久しぶりに読む安部公房は、相変わらず居心地の悪さのようなものが漂っていた。
恐らく永遠に居心地の悪い小説のような気がする。
いまさらあらすじを紹介したり、何のメタファーなのかという話をするのは、止めておこうと思う。
昆虫採集を趣味とする男が砂の中の家に囚われてしまうという設定だけでも、この物語は価値や視点の転倒を意図したものだとわかる。
転倒すること、逆撫ですること、それが主題なのだとしたら、居心地の悪さは説明しきれていないような気がする。
捕える者と囚われる者、支配と被支配、見ることと見られること、そういった二項対立の転倒だけではない物語の居心地の悪さは何なのだろうか。
全ては主人公の目を通して語られてゆくが、それが何を意図した出来事なのか、そこにどんな背景があるのかは主人公の想像の中でしかない。

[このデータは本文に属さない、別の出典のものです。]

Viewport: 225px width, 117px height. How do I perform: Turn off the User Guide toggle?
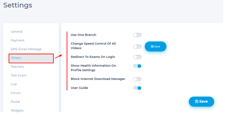point(137,88)
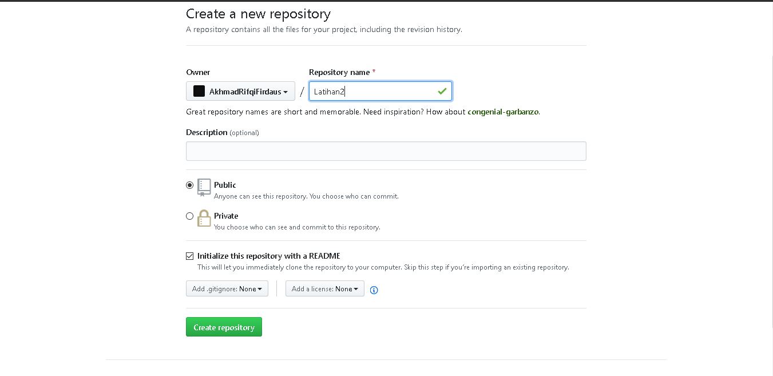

まるでCamera Obuscraで映し出された世界のようだ。
物語の中で発生する出来事は、主人公の思惑とは逆の方向に進んでいくが、それはつまり主人公だけが世界の外にあることに他ならない。
これは対立というよりは、疎外というべきか。
世界線に含まれないことの居心地の悪さというのはあるかもしれないが、それだけでもなさそうだ。